**Text:**
--*--

If you have never cared for a person with Dementia, its hard work. Its like having a toddler. Never know what they are going to do. Waking up all hours of the night. Gets their days and nights mixed up. They get angry and paranoid. No matter where they live they want to go home. Some "shadow" meaning they follow you around everywhere. (this in itself would drive me nuts)
Dad will get worse. He will need more care than anyone can give. Like said, ALs are usually geared to socialization. To him it may seem like hell because its unfamiliar. But he needs to adjust. Some ALs recommend family stay away for a while to let people adjust. I feel that may feel like being abandoned by the person. So you visit just for a little while.
Dad gave sister the authority to make decisions for him. She felt that this was what he needed. He gets meals, help with meds, is safe and clean. There are activities, usually little concerts. Holiday parties, birthday parties. He has freedom to walk around the facility. Probably has an outside area he can go to.

--*--

**Entries:**
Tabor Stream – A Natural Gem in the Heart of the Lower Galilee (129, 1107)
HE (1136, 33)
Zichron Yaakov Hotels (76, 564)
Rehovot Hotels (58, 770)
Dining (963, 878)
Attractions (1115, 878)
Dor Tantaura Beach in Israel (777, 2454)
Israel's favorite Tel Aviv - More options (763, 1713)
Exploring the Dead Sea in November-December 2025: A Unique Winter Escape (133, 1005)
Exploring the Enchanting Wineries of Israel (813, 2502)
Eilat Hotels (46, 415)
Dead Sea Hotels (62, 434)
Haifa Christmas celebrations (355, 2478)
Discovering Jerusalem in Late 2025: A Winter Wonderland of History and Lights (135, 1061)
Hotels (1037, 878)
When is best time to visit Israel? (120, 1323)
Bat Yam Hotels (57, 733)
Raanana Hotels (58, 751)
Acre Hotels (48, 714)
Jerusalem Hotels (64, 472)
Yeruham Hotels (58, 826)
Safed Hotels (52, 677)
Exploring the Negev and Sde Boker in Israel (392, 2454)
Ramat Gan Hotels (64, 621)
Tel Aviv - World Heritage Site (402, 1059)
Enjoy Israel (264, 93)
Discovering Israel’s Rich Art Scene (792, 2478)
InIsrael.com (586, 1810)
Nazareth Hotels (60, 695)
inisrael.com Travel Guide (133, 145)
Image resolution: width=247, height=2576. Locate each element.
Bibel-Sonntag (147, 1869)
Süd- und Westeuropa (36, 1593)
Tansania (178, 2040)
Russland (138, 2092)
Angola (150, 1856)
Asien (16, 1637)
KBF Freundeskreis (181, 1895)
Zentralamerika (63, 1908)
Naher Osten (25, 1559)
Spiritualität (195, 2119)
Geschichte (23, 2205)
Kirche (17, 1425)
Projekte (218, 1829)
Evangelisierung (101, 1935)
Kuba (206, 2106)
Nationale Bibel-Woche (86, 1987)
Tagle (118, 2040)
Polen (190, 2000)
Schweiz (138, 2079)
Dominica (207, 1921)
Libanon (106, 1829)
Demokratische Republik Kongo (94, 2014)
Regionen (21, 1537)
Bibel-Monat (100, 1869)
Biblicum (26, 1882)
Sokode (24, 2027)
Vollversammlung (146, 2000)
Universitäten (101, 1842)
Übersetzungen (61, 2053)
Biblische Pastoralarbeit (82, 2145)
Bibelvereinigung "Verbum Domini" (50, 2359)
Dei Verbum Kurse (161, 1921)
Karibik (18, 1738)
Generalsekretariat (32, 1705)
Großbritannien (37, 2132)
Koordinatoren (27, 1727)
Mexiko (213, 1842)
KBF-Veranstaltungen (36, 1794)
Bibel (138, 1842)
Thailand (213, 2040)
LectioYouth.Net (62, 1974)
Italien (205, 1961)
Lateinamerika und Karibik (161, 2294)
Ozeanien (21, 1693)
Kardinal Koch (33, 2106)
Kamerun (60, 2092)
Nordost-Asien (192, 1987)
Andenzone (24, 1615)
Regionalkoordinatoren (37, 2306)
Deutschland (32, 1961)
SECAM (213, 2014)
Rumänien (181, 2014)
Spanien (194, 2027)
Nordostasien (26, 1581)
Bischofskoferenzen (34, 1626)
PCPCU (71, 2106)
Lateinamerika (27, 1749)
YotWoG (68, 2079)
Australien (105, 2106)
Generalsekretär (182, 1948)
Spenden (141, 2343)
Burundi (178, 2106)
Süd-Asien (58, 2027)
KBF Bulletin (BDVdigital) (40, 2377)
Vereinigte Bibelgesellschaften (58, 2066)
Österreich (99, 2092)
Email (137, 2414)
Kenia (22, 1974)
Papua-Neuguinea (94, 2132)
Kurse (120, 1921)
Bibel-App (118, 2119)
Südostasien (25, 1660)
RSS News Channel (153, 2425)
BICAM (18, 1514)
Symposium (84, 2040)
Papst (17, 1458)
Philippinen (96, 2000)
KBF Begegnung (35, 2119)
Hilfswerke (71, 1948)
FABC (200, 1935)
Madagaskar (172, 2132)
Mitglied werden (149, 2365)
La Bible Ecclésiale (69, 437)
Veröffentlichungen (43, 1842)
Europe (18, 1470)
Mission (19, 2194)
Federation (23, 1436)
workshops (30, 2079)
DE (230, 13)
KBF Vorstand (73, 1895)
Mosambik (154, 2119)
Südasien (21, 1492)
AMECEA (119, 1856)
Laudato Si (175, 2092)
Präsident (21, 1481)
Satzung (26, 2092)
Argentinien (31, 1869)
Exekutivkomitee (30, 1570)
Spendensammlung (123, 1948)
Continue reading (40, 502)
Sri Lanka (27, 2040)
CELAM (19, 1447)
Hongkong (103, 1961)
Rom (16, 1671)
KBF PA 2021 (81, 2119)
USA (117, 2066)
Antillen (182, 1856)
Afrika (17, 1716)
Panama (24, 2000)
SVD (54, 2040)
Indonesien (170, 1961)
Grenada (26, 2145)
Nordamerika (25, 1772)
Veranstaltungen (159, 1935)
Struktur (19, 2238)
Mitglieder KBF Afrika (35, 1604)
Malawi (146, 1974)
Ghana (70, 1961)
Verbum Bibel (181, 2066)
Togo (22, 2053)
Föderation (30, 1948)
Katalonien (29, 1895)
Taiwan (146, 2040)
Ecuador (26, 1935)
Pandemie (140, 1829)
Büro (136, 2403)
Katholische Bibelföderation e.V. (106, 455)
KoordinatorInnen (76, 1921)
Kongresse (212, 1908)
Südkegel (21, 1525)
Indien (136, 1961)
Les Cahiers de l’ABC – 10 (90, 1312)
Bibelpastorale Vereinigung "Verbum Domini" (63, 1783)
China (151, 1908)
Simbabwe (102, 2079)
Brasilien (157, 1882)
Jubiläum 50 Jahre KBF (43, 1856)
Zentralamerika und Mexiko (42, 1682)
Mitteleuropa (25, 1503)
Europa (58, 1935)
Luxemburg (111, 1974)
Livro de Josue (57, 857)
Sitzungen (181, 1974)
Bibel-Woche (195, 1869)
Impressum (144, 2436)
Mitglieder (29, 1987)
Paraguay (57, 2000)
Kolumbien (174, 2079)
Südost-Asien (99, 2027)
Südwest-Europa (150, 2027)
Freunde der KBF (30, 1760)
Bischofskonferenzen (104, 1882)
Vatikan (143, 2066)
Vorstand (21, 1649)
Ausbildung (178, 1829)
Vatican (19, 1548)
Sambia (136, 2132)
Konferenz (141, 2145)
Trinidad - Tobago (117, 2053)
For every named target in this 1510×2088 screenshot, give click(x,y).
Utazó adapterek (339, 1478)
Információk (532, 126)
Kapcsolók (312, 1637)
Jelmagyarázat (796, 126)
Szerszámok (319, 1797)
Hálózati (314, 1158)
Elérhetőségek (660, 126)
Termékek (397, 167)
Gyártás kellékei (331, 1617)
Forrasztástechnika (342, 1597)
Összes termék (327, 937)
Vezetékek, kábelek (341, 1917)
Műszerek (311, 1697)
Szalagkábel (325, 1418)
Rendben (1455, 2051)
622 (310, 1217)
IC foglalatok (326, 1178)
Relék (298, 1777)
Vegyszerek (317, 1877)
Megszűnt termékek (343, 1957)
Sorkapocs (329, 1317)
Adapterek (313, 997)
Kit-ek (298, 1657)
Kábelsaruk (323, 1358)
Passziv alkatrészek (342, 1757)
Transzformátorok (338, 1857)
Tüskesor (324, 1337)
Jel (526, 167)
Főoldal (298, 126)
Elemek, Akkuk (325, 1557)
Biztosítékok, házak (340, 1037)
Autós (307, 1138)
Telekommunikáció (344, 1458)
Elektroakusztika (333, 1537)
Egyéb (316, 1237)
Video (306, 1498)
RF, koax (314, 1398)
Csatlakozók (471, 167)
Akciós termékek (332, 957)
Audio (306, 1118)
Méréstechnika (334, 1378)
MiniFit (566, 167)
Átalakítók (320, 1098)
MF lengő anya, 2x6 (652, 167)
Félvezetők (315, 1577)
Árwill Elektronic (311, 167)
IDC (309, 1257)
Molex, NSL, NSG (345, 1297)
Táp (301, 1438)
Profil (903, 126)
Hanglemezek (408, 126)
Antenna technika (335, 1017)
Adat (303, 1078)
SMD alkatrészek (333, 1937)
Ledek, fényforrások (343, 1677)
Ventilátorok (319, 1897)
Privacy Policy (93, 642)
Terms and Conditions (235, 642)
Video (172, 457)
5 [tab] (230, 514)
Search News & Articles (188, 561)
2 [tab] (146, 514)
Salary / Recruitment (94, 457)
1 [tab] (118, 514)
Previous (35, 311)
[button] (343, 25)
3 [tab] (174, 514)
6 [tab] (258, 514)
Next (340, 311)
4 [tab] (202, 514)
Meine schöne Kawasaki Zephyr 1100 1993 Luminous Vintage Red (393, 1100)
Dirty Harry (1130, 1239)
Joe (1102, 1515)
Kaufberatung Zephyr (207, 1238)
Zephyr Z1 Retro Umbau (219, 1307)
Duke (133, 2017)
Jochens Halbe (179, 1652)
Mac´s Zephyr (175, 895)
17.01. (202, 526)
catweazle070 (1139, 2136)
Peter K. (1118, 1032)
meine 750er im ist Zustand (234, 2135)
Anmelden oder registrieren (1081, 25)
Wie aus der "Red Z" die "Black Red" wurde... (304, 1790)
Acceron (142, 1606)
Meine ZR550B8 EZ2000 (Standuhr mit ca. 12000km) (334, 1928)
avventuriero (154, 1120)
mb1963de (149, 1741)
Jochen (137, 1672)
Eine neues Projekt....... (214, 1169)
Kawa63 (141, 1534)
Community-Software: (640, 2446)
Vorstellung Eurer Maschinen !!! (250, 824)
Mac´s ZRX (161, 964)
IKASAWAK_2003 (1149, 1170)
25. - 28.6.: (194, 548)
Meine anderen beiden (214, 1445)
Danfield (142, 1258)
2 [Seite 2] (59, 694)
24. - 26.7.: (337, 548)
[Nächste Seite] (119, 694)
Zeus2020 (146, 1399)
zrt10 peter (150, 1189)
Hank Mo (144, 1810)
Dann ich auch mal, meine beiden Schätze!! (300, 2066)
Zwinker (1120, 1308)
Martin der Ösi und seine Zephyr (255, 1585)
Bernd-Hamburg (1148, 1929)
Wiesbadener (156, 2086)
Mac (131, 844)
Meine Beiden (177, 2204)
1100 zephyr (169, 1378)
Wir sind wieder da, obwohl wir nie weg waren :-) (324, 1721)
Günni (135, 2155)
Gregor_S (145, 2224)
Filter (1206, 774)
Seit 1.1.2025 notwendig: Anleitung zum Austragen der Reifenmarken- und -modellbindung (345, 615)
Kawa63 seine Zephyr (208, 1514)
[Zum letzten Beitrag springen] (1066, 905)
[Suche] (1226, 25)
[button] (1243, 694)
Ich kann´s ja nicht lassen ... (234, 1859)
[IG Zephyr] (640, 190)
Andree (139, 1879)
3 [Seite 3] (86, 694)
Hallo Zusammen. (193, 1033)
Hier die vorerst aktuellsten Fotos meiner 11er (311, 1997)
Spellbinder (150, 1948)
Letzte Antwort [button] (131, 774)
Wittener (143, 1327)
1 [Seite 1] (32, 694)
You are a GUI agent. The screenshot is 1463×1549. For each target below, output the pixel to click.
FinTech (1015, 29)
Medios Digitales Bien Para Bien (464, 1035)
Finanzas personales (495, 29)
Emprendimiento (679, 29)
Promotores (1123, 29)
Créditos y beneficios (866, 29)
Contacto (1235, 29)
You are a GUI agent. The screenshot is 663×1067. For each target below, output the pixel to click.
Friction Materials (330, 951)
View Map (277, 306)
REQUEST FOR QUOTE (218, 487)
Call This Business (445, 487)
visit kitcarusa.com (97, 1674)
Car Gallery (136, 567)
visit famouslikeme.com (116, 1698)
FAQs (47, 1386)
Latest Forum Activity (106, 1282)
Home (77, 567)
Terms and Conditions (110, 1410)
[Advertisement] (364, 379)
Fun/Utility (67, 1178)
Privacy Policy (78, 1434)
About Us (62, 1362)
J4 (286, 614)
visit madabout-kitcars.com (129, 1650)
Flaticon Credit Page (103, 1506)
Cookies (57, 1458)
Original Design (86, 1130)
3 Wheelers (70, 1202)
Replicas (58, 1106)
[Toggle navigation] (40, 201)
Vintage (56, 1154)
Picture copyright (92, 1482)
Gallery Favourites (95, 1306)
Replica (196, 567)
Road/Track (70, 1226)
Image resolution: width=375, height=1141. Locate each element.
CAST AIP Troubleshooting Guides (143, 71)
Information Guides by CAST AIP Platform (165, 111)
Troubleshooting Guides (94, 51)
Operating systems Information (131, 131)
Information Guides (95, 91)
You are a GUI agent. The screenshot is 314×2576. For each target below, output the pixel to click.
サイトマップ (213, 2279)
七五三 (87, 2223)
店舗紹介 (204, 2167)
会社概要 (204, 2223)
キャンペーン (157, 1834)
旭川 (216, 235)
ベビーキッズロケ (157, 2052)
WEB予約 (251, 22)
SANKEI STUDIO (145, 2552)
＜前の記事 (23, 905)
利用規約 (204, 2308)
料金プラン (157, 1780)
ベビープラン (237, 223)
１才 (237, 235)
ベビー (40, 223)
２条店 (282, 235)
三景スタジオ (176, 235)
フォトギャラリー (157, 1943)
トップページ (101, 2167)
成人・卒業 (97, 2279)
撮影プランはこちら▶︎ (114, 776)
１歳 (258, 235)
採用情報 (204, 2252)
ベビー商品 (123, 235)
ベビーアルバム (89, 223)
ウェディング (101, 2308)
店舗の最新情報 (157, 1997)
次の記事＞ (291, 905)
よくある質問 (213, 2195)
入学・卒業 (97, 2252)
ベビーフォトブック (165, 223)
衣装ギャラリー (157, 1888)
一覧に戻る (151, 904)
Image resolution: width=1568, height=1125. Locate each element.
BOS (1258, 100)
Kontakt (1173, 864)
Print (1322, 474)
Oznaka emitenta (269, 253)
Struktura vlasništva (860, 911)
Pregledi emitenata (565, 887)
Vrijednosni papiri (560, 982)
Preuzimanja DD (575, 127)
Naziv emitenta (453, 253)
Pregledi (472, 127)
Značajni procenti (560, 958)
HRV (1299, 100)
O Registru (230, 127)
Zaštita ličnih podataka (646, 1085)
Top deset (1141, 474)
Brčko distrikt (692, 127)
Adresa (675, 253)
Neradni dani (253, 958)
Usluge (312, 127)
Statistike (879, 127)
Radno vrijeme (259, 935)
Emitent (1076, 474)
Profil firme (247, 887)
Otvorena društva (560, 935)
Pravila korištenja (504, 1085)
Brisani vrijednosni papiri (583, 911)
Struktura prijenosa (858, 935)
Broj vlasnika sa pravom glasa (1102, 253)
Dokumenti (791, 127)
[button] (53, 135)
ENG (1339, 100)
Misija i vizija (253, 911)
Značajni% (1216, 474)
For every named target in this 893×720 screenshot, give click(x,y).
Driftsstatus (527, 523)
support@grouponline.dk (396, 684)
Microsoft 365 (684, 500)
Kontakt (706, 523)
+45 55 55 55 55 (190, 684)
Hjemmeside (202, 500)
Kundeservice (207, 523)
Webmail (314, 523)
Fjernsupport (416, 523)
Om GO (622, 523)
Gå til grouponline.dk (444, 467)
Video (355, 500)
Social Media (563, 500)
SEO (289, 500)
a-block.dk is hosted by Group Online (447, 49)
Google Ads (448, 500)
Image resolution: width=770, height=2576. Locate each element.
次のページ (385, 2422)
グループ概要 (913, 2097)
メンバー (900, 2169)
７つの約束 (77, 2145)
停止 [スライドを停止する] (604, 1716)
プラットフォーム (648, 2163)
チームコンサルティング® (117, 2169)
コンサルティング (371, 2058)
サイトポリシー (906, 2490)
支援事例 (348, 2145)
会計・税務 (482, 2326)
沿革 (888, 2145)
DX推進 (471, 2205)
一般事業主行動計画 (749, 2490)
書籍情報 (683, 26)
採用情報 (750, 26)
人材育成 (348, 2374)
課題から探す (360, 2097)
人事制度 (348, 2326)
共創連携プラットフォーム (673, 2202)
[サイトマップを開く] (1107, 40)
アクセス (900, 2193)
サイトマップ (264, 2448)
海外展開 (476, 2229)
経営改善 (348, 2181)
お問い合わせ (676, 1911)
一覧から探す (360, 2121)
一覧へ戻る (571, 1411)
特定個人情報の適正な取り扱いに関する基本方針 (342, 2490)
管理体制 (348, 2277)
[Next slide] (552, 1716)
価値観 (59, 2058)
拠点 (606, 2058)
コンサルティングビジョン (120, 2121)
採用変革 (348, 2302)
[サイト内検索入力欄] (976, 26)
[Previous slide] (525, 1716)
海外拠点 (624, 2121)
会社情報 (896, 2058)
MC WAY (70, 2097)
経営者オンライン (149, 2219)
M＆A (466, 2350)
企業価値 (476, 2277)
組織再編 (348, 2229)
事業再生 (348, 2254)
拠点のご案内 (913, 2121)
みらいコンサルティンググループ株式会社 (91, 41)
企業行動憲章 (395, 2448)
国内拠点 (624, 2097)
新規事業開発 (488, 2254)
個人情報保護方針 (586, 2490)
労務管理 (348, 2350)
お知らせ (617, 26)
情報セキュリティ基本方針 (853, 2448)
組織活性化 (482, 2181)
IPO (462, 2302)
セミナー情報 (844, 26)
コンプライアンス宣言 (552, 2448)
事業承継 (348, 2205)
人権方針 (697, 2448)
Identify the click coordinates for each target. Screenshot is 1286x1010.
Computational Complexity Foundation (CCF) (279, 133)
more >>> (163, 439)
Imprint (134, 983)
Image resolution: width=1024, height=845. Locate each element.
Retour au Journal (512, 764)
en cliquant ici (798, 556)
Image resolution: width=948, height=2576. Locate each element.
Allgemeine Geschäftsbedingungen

--*--

**Exercise instructions:**
[A] Name the activities that the caregiving text says are offered at Dad's facility.
[B] Carry the caregiving text forward from its last sentence.

**Per-task outputs:**
[A] Little concerts, holiday parties, and birthday parties.

[B]
Please, don't fight with ur sister on this. She has a hard job in deciding what is right for Dad. Help Dad adjust. Better now than later. At Moms facility a man newly brought in could not stay in one place. He tried to escape more than once. I heard one of the aides say, "they waited too long". I knew what she meant. Visit but make it short. He needs to rely on the personnel.
If sister is banning you, it may be because the facility asked he not have too many visitors until he adjusts. Or, she is afraid ur going to upset him telling him ur taking him home. Its now what Dad needs, not what he wants. If you want to be there for him, you have to go along with sister's decision. Enjoy him while you can.